Her workflow was a tangle of tools: Squarespace for her portfolio website, Calendly for consultation scheduling, HoneyBook for contracts and invoicing ($40/month), Google Drive for gallery delivery, and email for everything else.
"A typical booking involved: client emails me, I respond with availability, we schedule a call on Calendly, I send a custom quote via email, they agree, I send a contract through HoneyBook, they sign, I send an invoice, they pay, I send a preparation guide via email, we shoot, I edit, I upload to Google Drive, I send the link. That's 12+ touchpoints across five different platforms."
Building LensBook
Aisha had been frustrated with her Squarespace site for a while — it looked nice but felt static and generic. When she saw another photographer's custom booking site, she asked how it was built and learned about AI-powered development.
"I described everything I wanted: a portfolio website that showcases my work with beautiful gallery layouts, a booking system where clients can see my packages, check my availability, and book directly.

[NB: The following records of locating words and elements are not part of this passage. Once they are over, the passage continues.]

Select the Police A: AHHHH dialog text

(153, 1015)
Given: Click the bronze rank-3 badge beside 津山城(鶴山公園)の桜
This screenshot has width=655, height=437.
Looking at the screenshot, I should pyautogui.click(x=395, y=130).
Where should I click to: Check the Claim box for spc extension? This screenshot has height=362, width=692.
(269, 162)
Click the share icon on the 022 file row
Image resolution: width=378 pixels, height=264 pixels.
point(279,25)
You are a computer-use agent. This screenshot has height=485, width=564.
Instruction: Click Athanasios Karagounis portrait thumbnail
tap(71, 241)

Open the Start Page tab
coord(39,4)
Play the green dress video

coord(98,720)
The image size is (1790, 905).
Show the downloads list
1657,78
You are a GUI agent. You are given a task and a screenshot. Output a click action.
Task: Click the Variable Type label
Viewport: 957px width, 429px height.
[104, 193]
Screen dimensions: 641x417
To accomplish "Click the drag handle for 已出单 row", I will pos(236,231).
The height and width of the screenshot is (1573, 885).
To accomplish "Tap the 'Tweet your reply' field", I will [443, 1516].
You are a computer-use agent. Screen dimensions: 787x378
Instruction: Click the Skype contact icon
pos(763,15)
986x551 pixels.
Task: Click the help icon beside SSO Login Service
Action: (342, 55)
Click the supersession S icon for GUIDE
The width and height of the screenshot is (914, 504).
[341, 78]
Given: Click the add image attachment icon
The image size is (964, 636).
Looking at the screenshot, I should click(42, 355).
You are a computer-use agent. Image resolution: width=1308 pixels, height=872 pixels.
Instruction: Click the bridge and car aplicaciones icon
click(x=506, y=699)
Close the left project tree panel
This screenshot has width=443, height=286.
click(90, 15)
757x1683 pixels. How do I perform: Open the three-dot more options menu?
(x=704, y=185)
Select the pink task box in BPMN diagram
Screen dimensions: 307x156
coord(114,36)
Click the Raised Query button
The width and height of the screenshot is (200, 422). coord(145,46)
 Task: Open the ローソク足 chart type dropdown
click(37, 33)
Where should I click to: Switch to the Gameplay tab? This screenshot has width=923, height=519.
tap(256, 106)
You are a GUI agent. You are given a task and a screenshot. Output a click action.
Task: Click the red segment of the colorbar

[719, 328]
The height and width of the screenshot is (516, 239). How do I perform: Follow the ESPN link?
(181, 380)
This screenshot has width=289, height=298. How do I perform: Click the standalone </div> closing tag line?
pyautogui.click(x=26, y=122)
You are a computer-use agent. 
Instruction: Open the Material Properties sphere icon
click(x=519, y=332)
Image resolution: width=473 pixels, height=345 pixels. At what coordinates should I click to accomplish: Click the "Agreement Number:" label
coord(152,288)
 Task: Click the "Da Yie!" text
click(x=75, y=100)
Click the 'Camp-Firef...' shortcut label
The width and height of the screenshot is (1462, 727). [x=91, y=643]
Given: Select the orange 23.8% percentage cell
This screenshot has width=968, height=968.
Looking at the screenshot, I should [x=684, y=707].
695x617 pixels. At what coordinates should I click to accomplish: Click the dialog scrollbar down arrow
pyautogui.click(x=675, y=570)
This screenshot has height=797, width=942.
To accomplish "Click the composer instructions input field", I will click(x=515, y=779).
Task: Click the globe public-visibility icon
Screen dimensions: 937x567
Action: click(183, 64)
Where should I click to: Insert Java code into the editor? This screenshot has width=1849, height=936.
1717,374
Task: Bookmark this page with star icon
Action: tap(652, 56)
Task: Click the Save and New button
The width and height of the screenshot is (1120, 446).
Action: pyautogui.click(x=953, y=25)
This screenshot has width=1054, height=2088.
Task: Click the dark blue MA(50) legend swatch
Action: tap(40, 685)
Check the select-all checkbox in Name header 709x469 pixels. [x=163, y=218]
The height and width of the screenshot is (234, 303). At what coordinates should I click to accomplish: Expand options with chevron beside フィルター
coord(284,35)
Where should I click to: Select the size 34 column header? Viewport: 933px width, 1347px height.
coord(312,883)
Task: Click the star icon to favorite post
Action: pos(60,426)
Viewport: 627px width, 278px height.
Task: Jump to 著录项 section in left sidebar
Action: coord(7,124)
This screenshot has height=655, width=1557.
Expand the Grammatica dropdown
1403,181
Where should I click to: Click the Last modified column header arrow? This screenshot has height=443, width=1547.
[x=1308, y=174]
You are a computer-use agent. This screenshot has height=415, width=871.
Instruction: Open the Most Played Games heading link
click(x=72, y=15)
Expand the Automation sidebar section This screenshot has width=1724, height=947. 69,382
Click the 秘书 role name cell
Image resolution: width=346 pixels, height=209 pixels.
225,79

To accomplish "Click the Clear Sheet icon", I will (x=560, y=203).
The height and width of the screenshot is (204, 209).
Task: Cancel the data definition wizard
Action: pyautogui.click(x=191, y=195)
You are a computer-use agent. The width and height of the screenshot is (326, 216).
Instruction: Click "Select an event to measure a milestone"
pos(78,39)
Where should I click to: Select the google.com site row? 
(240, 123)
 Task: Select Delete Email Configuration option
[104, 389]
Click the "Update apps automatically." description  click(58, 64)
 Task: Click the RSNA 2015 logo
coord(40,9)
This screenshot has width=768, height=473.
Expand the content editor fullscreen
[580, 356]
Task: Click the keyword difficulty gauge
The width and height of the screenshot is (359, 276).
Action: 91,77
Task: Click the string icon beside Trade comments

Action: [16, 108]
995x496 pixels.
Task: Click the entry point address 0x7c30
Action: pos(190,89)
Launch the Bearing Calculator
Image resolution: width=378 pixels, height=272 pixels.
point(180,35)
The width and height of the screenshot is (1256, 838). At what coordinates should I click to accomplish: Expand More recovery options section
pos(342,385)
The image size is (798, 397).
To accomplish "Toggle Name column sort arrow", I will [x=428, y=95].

A client portal where they can sign contracts, make payments, and eventually receive their gallery."
The portfolio and booking system came together in a single session. Over the following two weeks, Aisha built out the full client journey:
- An inquiry form that asks clients about their event type, date, vision, and budget range
- Automatic package suggestions based on the inquiry details
- A consultation scheduler that syncs with her Google Calendar
- Digital contract signing built into the platform
- Milestone-based payment system (booking fee, pre-shoot payment, final balance)
- A preparation guide that's automatically sent one week before the shoot
- A gallery delivery system with password-protected viewing and print ordering
- An automated review request 30 days after gallery delivery
The Experience
"The client experience went from disjointed to seamless," Aisha explains. "A potential client visits my site, falls in love with the portfolio, fills out the inquiry form, gets an automatic response with relevant packages, books a consultation, and from there the system guides everything through to gallery delivery. I only step in for the creative parts — the consultation call and the actual photography."
The website itself became a competitive advantage. "Other photographers in Seattle have nice Squarespace sites, but mine feels like a premium experience. Clients tell me the booking process itself made them feel confident they were hiring a professional."
The Results
In the first six months:
- Monthly bookings increased from 12 to 18 (the streamlined inquiry process converts more leads)
- Revenue increased 45% (the professional presentation justified higher package prices)
- Administrative time dropped from about 20 hours/week to 5 hours/week
- Client satisfaction improved (measured by post-delivery review scores)
"The revenue increase isn't just from more bookings," Aisha clarifies. "When your website looks premium and the experience is seamless, clients trust that the photography is worth premium pricing. I raised my prices 20% after launching LensBook and my booking rate actually went up."
What's Next
Aisha is building a blogging section for SEO ("every photographer needs a blog for Google to find them") and a referral system where past clients get a discount for referring new bookings.
"Photography is a creative profession, but the business of photography is full of repetitive administrative work. Having a system that handles all of that lets me spend my energy on what actually matters — creating beautiful images for my clients."